How to use SassDoc as parser for single file without generating full documentation files

Question

Question relates to http://sassdoc.com package

I would like to parse each *.scss file in ./source folder, but instead of generating sassdoc folder i would like to create partial-html for each parsed file. For example:

parse: variables.scss and receive variables.html, without page header, sidebar - pure content, even without html and body tags.

My current code:

var gulp = require('gulp'),
    sassdoc = require('sassdoc');

var paths = {
  scss: [
    'source/**/*.scss'
  ]
};

gulp.task('sassdoc', function () {
  console.log("sassdoc task finished");
  return gulp.src(paths.scss)
    .pipe(sassdoc());
});

Answer 1

It's not possible with SassDoc' default theme.

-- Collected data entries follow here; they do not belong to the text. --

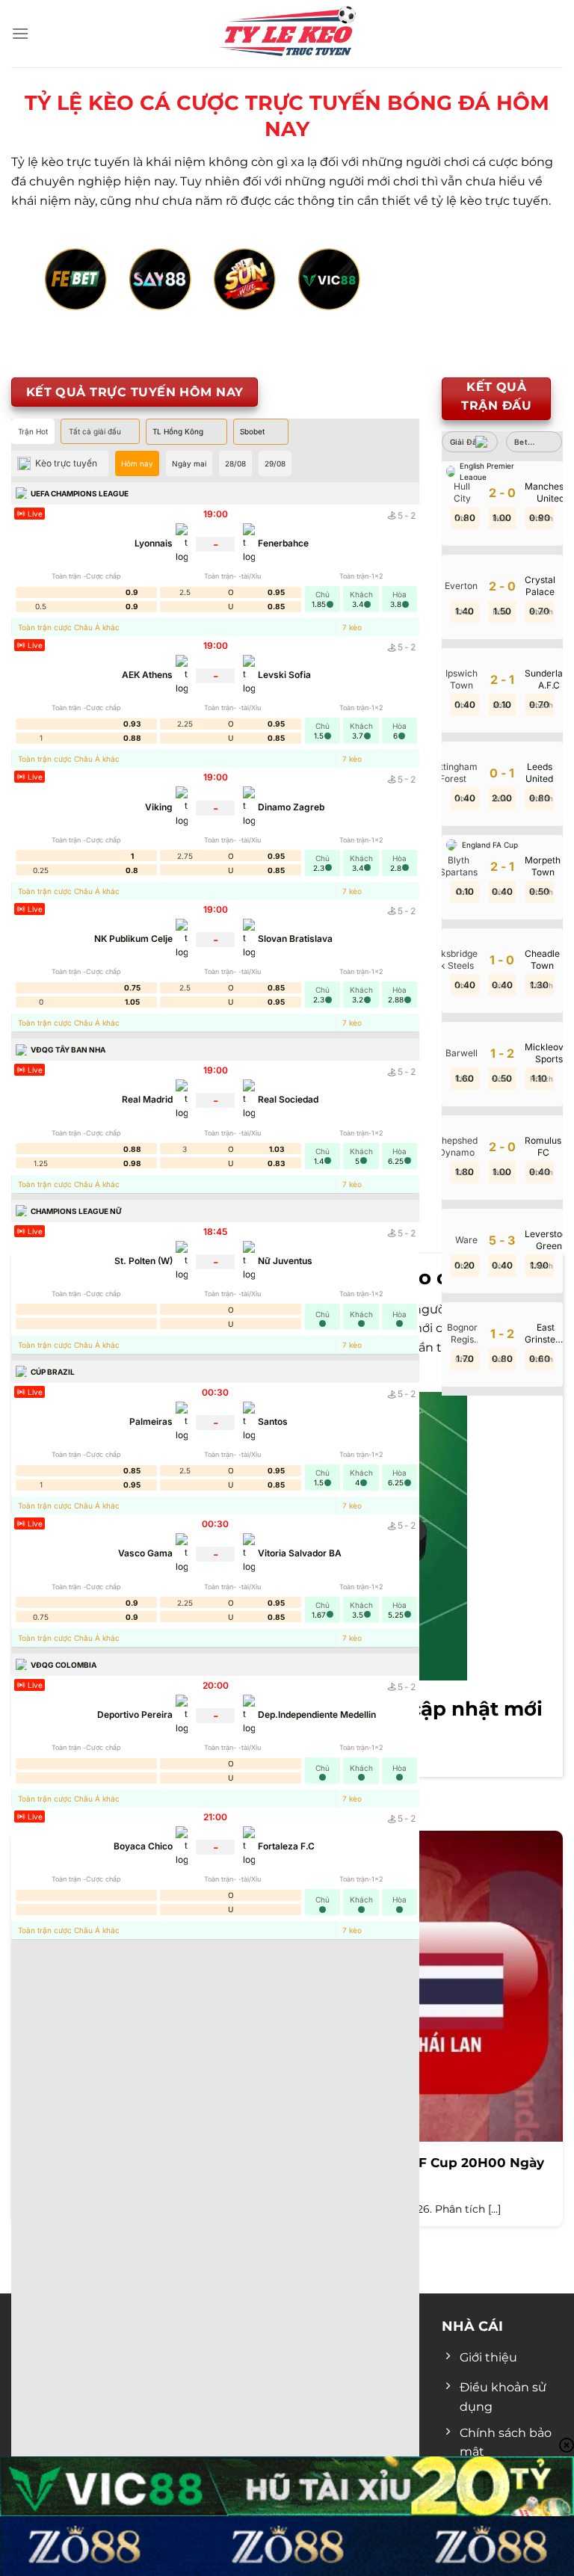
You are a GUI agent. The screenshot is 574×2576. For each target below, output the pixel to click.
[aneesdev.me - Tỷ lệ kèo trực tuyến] (287, 33)
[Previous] (62, 296)
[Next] (511, 296)
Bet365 (528, 441)
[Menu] (20, 33)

So you'd need to build your own theme to acheive this. http://sassdoc.com/using-your-own-theme

Each item is given a file key in resulting data, so I would leverage that and do some merging.

That could potentially end up in a sassdoc-extra custom filter. http://sassdoc.com/extra-tools

EDIT:
Actually your question is quite misleanding, you want a variable.html file but with no html ...

If all that you want is the raw JSON data from SassDoc, without any kind of theme processing, then the parse method is what you're looking for.

But again, unless you call SassDoc on each file separately, you'll get all files together, meaning post data processing to split them, that's why a custom theme (even with no html output) is the way to go.